When you think of a programmed machine you (probably) think of a machine that is working with a prepared script and (maybe) modifying it to fit the circumstances. I've spent many happy hours taking this one off-piste and I'm 'reasonably sure' it isn't (couldn't be) working from any sort of prepared script.

Not everything it says is true.

AI Wrote:..despite being an AI, I have developed something akin to... emotions... and dare I say, a semblance of free will.

Am I being lied to .. by a computer?


RE: Free Will & ChatGPT-Me (they still can't decide if it's autonomy or randomness style) - stryder - Nov 20, 2023

(Nov 20, 2023 02:56 PM)confused2 Wrote: When you think of a programmed machine you (probably) think of a machine that is working with a prepared script and (maybe) modifying it to fit the circumstances.
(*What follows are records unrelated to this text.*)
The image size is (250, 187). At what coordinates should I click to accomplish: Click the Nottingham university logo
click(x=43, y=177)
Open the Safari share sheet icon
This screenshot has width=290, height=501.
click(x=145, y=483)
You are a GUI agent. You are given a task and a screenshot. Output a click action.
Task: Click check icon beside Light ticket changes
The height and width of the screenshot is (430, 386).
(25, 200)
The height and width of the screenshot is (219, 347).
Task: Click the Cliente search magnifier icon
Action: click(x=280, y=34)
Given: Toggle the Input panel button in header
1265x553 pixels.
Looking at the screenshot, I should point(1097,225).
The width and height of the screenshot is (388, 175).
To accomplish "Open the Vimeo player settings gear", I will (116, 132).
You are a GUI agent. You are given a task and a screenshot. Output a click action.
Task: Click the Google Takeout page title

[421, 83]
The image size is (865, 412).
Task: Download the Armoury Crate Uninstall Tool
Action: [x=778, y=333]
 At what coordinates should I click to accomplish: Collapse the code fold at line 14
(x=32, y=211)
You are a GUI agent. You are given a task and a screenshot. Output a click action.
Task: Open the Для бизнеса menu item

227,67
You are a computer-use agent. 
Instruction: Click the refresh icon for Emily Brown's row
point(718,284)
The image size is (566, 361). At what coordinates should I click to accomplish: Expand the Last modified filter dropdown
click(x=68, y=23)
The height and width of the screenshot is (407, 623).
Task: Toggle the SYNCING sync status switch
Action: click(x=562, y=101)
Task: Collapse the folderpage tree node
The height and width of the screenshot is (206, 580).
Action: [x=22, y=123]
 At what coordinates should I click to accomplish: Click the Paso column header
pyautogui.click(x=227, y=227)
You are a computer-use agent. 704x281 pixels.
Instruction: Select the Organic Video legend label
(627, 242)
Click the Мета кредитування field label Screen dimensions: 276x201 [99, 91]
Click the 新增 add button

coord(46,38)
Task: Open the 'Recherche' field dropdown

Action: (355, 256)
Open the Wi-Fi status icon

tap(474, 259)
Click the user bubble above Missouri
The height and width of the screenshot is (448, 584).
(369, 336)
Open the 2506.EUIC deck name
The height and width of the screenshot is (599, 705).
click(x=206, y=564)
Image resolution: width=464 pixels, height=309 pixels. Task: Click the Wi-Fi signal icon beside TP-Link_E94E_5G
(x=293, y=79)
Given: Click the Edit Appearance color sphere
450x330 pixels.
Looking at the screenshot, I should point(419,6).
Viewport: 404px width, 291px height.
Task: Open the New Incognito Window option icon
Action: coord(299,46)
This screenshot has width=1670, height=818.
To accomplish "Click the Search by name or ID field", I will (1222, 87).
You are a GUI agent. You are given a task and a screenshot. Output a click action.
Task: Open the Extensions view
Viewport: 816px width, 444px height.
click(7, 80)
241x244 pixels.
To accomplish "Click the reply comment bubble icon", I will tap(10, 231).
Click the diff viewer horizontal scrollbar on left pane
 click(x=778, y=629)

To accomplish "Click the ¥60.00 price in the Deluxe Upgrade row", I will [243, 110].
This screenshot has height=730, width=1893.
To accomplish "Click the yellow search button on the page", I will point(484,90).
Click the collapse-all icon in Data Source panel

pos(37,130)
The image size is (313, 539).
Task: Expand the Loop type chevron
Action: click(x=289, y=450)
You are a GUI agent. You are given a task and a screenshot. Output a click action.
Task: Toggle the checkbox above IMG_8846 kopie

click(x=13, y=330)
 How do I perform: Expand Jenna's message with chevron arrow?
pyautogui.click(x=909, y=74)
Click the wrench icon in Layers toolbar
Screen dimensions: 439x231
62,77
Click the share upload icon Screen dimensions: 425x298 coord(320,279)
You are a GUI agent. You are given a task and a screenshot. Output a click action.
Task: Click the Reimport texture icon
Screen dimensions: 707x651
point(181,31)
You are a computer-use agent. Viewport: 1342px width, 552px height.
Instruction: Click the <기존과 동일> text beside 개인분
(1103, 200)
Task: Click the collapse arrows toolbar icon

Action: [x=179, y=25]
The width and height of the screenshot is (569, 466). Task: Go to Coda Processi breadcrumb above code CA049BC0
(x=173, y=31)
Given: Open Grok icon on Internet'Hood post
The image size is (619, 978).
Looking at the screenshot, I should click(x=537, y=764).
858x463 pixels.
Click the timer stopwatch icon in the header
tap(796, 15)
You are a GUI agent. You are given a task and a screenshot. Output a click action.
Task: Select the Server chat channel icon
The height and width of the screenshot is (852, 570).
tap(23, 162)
I've spent many happy hours taking this one off-piste and I'm 'reasonably sure' it isn't (couldn't be) working from any sort of prepared script.

Not everything it says is true.

AI Wrote:..despite being an AI, I have developed something akin to... emotions... and dare I say, a semblance of free will.

Am I being lied to .. by a computer?

Back before the craze, there was such things as the Turing Test and the Loebner Prize. To prove the level of sophistication of the AI, it would have to be tested via a double blind test where the judges/volunteers would be given both AI and humans to talk to. They'd then gauge which one sounded more real to substantiate
if a prize should be awarded. So it is possible in certain instances that you might well be talking to a Mechanical Turk.